- PROBLEM TO SOLVE
Transcribe the full listing exactly.
(DATA EXTRACTS Opens)
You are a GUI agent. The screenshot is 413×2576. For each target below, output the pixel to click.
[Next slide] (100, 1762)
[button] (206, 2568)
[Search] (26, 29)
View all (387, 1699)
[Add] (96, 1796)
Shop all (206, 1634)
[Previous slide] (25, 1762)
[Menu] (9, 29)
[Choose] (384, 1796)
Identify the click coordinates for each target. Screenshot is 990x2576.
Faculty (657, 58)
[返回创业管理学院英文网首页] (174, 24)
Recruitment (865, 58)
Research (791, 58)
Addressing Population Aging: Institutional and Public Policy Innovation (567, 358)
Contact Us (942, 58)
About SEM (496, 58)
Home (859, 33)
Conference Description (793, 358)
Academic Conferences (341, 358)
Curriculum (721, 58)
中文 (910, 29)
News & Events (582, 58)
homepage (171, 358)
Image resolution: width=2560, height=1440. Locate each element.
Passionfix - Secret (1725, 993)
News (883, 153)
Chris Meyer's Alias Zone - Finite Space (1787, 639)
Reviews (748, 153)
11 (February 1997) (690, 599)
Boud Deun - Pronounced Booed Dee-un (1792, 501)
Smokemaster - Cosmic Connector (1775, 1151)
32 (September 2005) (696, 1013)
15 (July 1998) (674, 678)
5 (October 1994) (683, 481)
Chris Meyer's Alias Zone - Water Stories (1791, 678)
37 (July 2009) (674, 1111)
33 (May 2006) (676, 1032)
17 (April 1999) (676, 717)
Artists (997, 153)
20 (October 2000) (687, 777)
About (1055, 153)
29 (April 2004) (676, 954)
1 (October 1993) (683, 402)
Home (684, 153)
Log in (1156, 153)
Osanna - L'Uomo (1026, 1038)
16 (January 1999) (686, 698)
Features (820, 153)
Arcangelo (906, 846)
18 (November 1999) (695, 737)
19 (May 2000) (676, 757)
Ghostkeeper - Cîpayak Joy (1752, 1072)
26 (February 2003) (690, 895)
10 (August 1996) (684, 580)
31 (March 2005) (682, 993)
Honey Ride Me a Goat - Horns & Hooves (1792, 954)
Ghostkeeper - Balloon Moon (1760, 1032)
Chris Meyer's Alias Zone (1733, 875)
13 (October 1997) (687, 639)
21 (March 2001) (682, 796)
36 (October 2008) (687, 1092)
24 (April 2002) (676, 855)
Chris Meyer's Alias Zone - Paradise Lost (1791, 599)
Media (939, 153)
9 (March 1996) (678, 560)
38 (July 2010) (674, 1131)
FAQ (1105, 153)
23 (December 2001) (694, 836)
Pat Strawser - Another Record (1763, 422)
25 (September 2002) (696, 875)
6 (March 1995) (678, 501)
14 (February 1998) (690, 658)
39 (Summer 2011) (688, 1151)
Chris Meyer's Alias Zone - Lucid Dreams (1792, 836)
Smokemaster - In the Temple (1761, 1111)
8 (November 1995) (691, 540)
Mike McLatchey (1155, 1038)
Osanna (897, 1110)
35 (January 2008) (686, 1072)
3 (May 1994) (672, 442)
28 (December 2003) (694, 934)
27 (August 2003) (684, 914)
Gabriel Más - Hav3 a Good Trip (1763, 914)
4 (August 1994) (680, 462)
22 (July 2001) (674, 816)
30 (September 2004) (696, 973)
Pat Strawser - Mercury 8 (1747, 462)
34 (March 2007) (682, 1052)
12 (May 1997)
(DATA EXTRACTS Closes)
- FINISHED EXERCISE
You are a GUI agent. The screenshot is 413×2576. For each target below, output the pixel to click.
[Next slide] (100, 1762)
[button] (206, 2568)
[Search] (26, 29)
View all (387, 1699)
[Add] (96, 1796)
Shop all (206, 1634)
[Previous slide] (25, 1762)
[Menu] (9, 29)
[Choose] (384, 1796)
Identify the click coordinates for each target. Screenshot is 990x2576.
Faculty (657, 58)
[返回创业管理学院英文网首页] (174, 24)
Recruitment (865, 58)
Research (791, 58)
Addressing Population Aging: Institutional and Public Policy Innovation (567, 358)
Contact Us (942, 58)
About SEM (496, 58)
Home (859, 33)
Conference Description (793, 358)
Academic Conferences (341, 358)
Curriculum (721, 58)
中文 (910, 29)
News & Events (582, 58)
homepage (171, 358)
Image resolution: width=2560, height=1440. Locate each element.
Passionfix - Secret (1725, 993)
News (883, 153)
Chris Meyer's Alias Zone - Finite Space (1787, 639)
Reviews (748, 153)
11 (February 1997) (690, 599)
Boud Deun - Pronounced Booed Dee-un (1792, 501)
Smokemaster - Cosmic Connector (1775, 1151)
32 (September 2005) (696, 1013)
15 (July 1998) (674, 678)
5 (October 1994) (683, 481)
Chris Meyer's Alias Zone - Water Stories (1791, 678)
37 (July 2009) (674, 1111)
33 (May 2006) (676, 1032)
17 (April 1999) (676, 717)
Artists (997, 153)
20 (October 2000) (687, 777)
About (1055, 153)
29 (April 2004) (676, 954)
1 (October 1993) (683, 402)
Home (684, 153)
Log in (1156, 153)
Osanna - L'Uomo (1026, 1038)
16 (January 1999) (686, 698)
Features (820, 153)
Arcangelo (906, 846)
18 (November 1999) (695, 737)
19 (May 2000) (676, 757)
Ghostkeeper - Cîpayak Joy (1752, 1072)
26 (February 2003) (690, 895)
10 (August 1996) (684, 580)
31 (March 2005) (682, 993)
Honey Ride Me a Goat - Horns & Hooves (1792, 954)
Ghostkeeper - Balloon Moon (1760, 1032)
Chris Meyer's Alias Zone (1733, 875)
13 (October 1997) (687, 639)
21 (March 2001) (682, 796)
36 (October 2008) (687, 1092)
24 (April 2002) (676, 855)
Chris Meyer's Alias Zone - Paradise Lost (1791, 599)
Media (939, 153)
9 (March 1996) (678, 560)
38 (July 2010) (674, 1131)
FAQ (1105, 153)
23 (December 2001) (694, 836)
Pat Strawser - Another Record (1763, 422)
25 (September 2002) (696, 875)
6 (March 1995) (678, 501)
14 (February 1998) (690, 658)
39 (Summer 2011) (688, 1151)
Chris Meyer's Alias Zone - Lucid Dreams (1792, 836)
Smokemaster - In the Temple (1761, 1111)
8 (November 1995) (691, 540)
Mike McLatchey (1155, 1038)
Osanna (897, 1110)
35 (January 2008) (686, 1072)
3 (May 1994) (672, 442)
28 (December 2003) (694, 934)
27 (August 2003) (684, 914)
Gabriel Más - Hav3 a Good Trip (1763, 914)
4 (August 1994) (680, 462)
22 (July 2001) (674, 816)
30 (September 2004) (696, 973)
Pat Strawser - Mercury 8 (1747, 462)
34 (March 2007) (682, 1052)
12 (May 1997)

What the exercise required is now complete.